Hot Tub Rash: What it is & How to Avoid it

Letting your own little Muscle Man into the hot tub? Make sure you take precautions to avoid Hot Tub Rash.

One thing I LOVE about heading to the Smokies and holing up in a cabin in the winter. It’s not the fact that the roads may be impassible. It’s not that some cabins are drafty and cold. But it IS soaking in a hot tub in a world of white.

Yes, I LOVE to soak in a hot tub in the winter. It’s SO miserably cold to get in, but worth it as you sit in that hot steam that rises off the water. Ahhh … I could sure use a winter hot tub soak right now. There are few things so relaxing.

But sitting in a hot tub can have an undesired effect, as well. It’s called Hot Tub Rash (it has a real name, too — Pseudomonas dermatitis / Folliculitis). And it’s pretty common.

What is Hot Tub Rash?

According to the Centers for Disease Control and Preventions (CDC), hot tub usually manifests itself in an itchy red rash and pus-filled blisters around hair follicles. Gross, right?

The rash is usually in an area that was covered by a bathing suit. Even worse!

Why does this happen? Well, because hot tubs are warm, chlorine and other chemicals break down faster. That gives the germ causing the rash free reign in the water. This is especially true when you sit in the water for long periods of time. (Which is the whole point of a hot tub, if you ask me.)

Hot Tub Rash can affect people of all ages, but kids get it more often than adults. It will show up within two days after contact with contaminated water.
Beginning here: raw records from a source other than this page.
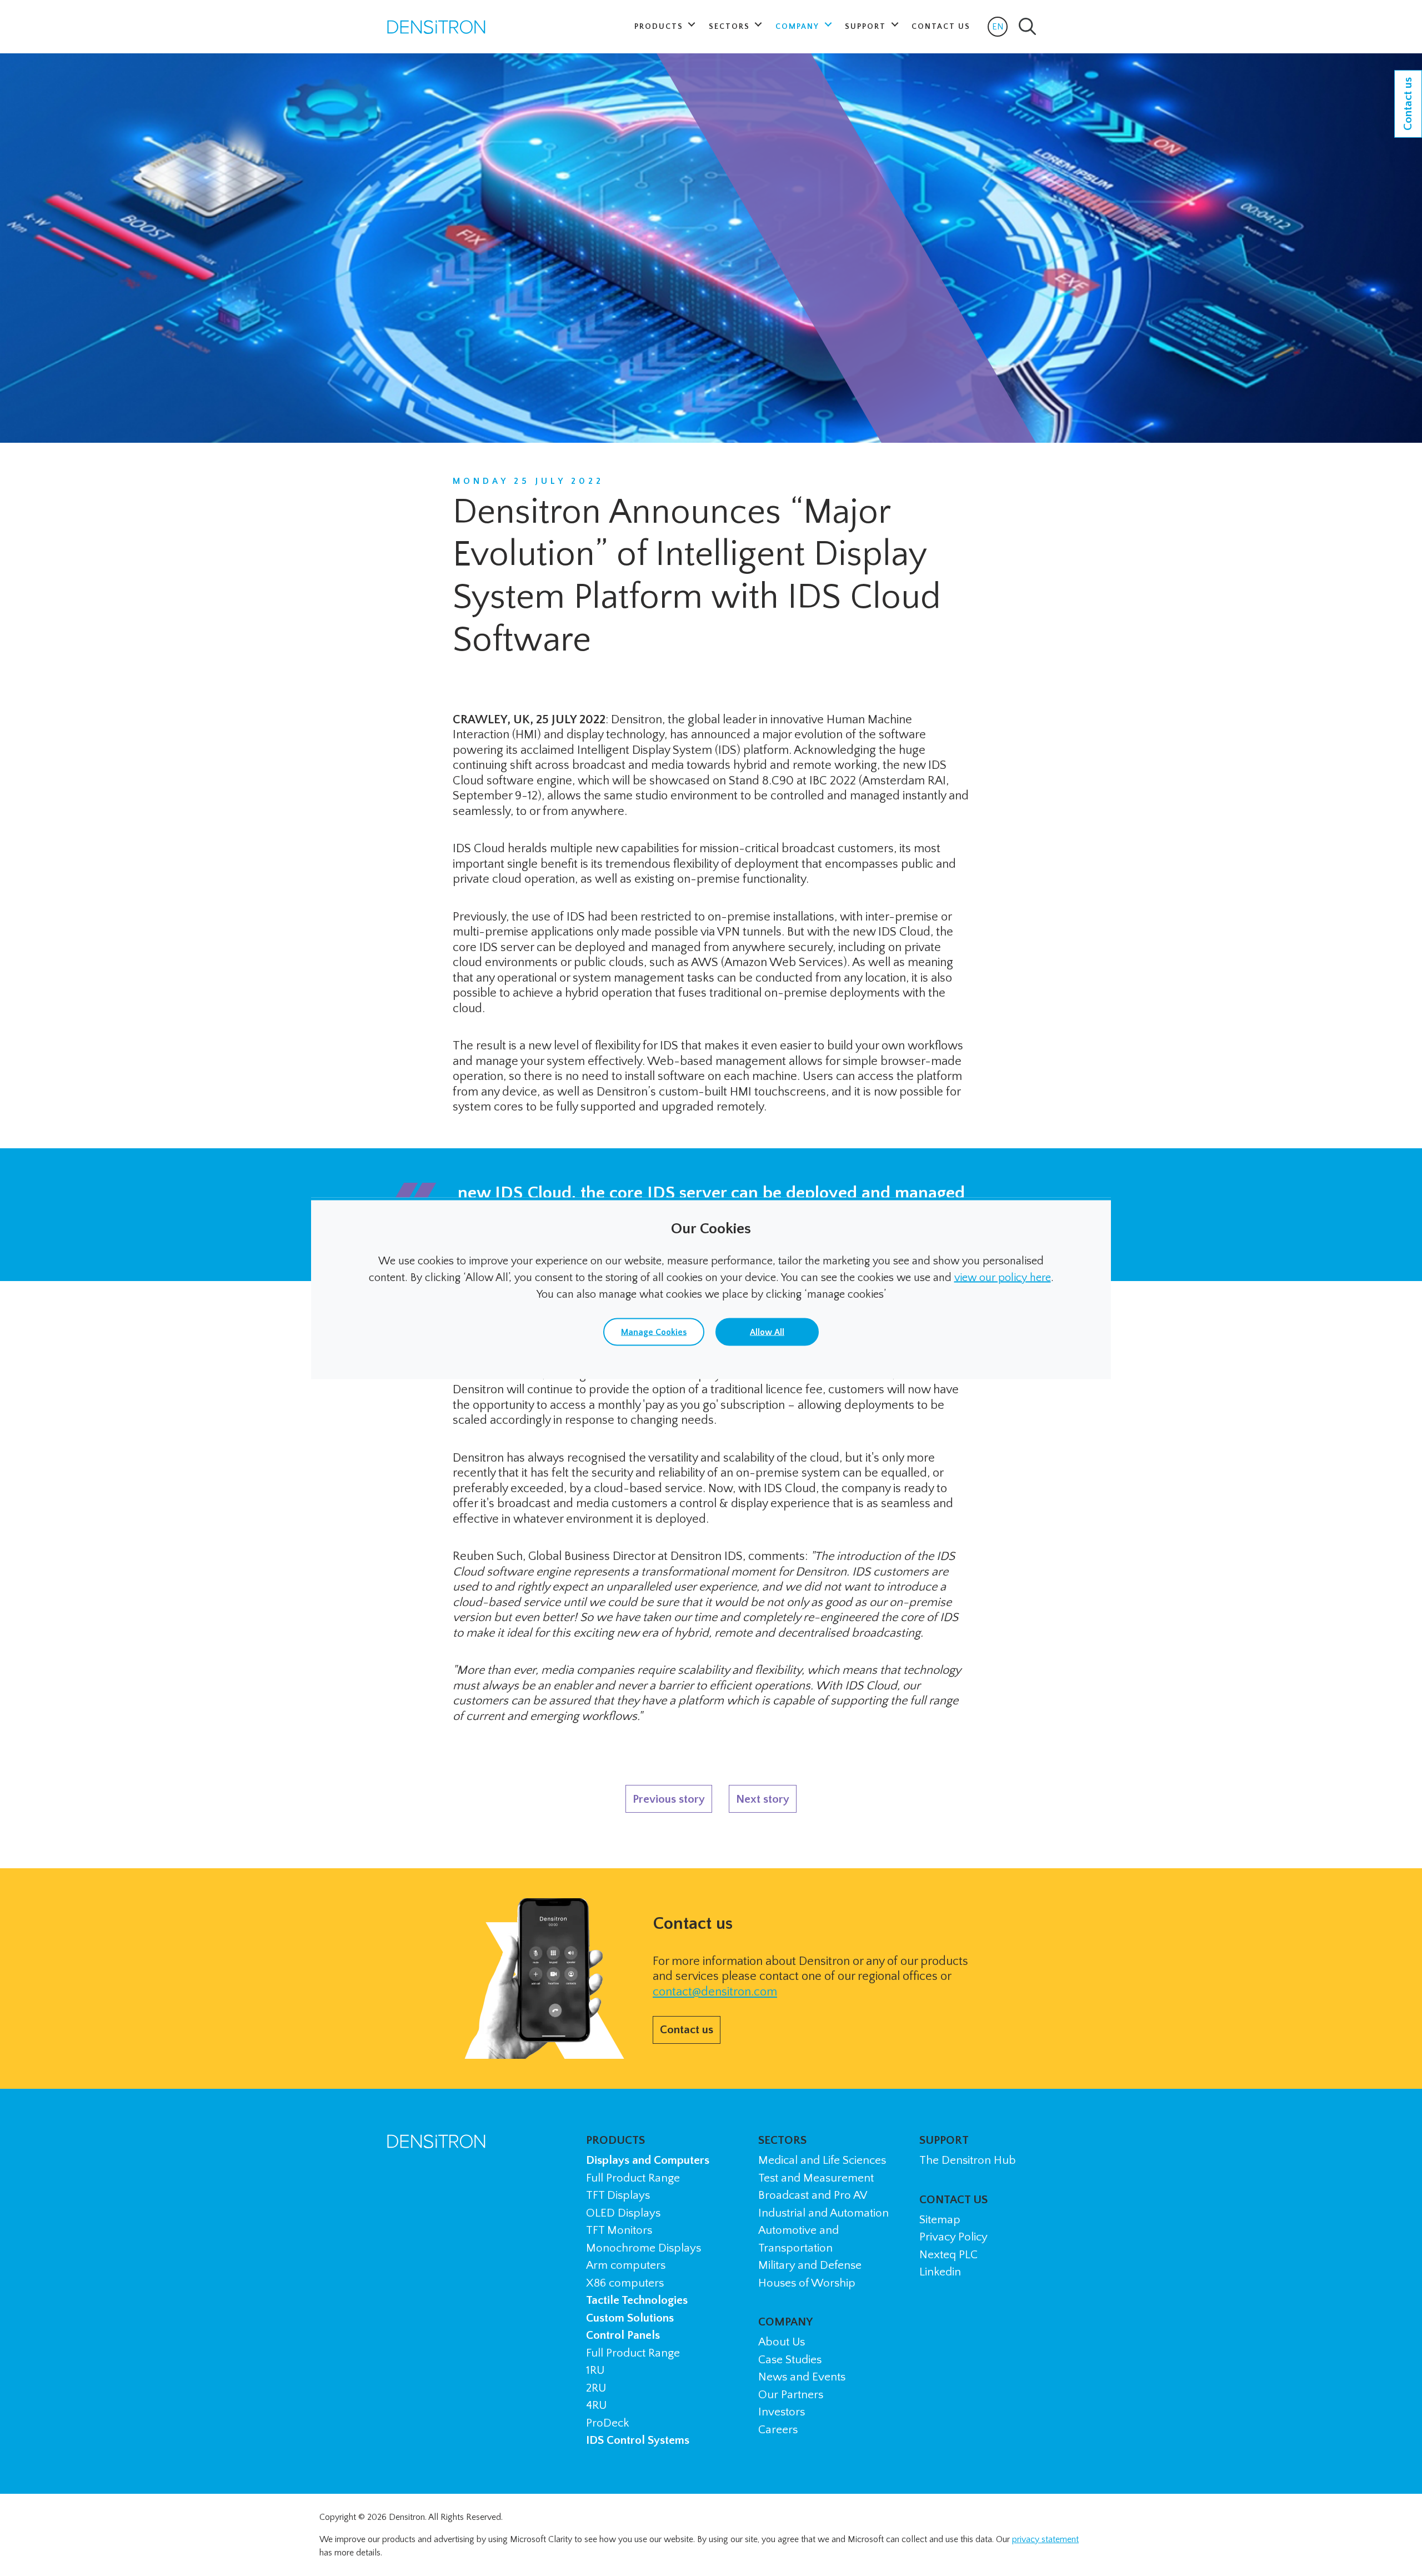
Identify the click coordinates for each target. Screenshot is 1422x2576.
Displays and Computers (647, 2160)
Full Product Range (633, 2178)
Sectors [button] (731, 26)
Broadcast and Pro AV (813, 2195)
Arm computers (625, 2265)
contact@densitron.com (715, 1992)
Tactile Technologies (637, 2300)
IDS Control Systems (637, 2440)
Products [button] (660, 26)
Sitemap (939, 2219)
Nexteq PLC (948, 2254)
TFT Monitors (619, 2230)
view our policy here (1002, 1277)
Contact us (686, 2029)
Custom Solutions (630, 2318)
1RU (595, 2370)
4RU (596, 2405)
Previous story (669, 1799)
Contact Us (941, 26)
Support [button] (867, 26)
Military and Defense (810, 2265)
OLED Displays (623, 2213)
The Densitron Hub (967, 2160)
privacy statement (1045, 2539)
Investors (781, 2411)
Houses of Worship (806, 2283)
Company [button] (798, 26)
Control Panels (623, 2335)
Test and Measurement (816, 2178)
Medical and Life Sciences (822, 2160)
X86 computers (625, 2283)
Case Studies (790, 2359)
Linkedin (940, 2271)
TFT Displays (618, 2195)
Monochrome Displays (643, 2248)
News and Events (801, 2376)
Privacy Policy (953, 2236)
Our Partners (790, 2394)
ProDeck (607, 2423)
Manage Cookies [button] (654, 1332)
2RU (596, 2388)
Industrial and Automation (823, 2213)
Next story (762, 1799)
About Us (781, 2341)
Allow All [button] (767, 1332)
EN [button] (1000, 29)
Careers (778, 2429)
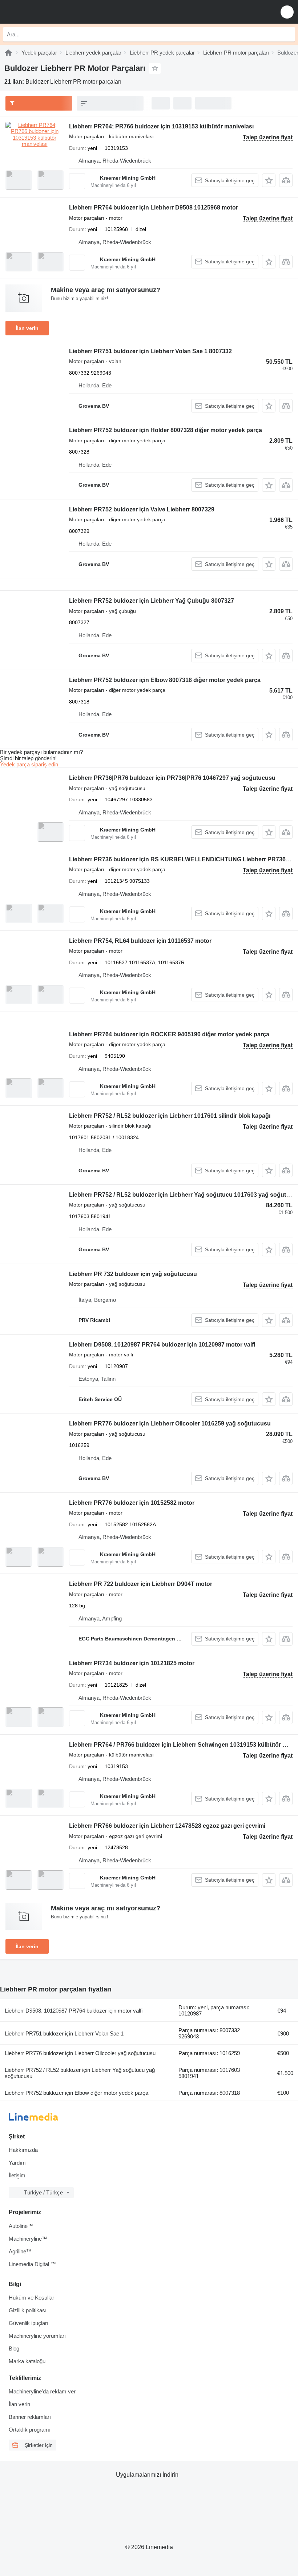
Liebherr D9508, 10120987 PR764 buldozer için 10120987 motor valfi (162, 1344)
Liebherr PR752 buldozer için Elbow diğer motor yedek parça (76, 2093)
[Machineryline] (8, 52)
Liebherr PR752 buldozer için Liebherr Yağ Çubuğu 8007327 (151, 601)
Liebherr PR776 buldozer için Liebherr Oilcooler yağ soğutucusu (80, 2053)
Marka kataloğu (27, 2361)
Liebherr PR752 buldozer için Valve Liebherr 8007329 (141, 509)
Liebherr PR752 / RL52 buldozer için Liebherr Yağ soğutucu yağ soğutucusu (80, 2073)
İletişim (17, 2175)
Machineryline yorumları (37, 2336)
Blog (14, 2348)
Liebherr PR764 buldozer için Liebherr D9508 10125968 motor (153, 207)
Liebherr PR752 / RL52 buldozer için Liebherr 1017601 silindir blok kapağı (169, 1116)
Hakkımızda (23, 2150)
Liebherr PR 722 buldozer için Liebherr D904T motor (140, 1584)
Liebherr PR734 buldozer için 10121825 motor (131, 1663)
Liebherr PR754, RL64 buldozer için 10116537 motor (140, 941)
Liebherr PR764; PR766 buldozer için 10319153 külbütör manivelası (161, 126)
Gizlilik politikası (28, 2310)
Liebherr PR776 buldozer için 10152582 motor (131, 1503)
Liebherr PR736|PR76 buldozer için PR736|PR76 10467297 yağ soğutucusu (172, 778)
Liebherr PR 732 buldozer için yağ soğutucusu (133, 1274)
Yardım (17, 2163)
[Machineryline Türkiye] (50, 12)
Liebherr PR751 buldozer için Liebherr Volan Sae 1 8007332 (150, 351)
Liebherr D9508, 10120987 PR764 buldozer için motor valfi (73, 2010)
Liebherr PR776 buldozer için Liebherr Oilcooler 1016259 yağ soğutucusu (170, 1423)
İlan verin (27, 328)
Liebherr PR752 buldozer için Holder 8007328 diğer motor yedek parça (165, 430)
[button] (287, 12)
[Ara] (287, 34)
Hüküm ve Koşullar (31, 2297)
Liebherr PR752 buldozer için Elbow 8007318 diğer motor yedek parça (165, 680)
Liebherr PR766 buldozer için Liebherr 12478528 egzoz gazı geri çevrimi (167, 1826)
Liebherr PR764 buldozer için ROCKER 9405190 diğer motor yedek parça (169, 1034)
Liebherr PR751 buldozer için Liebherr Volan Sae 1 (64, 2033)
Once someone has it, it’s not contagious.

You can get Hot Tub Rash from other places, too, like swimming pools, water slides, or even your loofah sponge in the shower!

What do I do if I have Hot Tub Rash?

Well, try not to panic. If your rash is in an area that was covered by your suit, you can feel pretty confident that Hot Tub Rash is what you’ve got. If it’s not, you should check with a doctor, just to make sure.

The good news is that most rashes clear up on their own, in 7 to 10 days. If it isn’t gone in 10 days, consult a doctor. In rare cases, skin abscesses may form and you may need an antibiotic.

The rash may discolor your skin for a few months or leaving you feeling extra tired. That’s normal.

Here are some ways to help the rash at home:

  • Use vinegar compresses up to four times a day for 20 minutes, if the itching is bad. Acetic acid kills bacteria.
  • Use Silver sulfadiazine cream twice a day (brand name is Silvadene)
  • Take sitz baths with luke warm water and baking soda, peppermint, or oatmeal twice a day for 20 minutes at a time.
  • Use over-the-counter itch creams and antihistamines.
  • Mix equal amounts of cinnamon powder and honey and put the paste on the itch.
  • Load up on calamine lotion.

How can I avoid getting Hot Tub Rash?

Well, lest you think it’s inevitable, please know that I LOVE hot tubs, but haven’t ever gotten Hot Tub Rash. In fact, of all the family we have that travels with us to the Smokies and soaks in hot tubs, only one member has ever gotten it.

But here are a few tips for avoiding Hot Tub Rash:

  • After using a hot tub, take off your suit immediately (well, once you’re back in your room. Not, like, on the deck. Don’t embarrass your family members…). Shower with soap before getting dressed.
  • Wash your suit before wearing again, even if it’s just in the sink.
  • If it’s a hot tub you have any control over, make sure it’s well-maintained. For optimal germ-free-ness, hot tubs should be checked twice a day.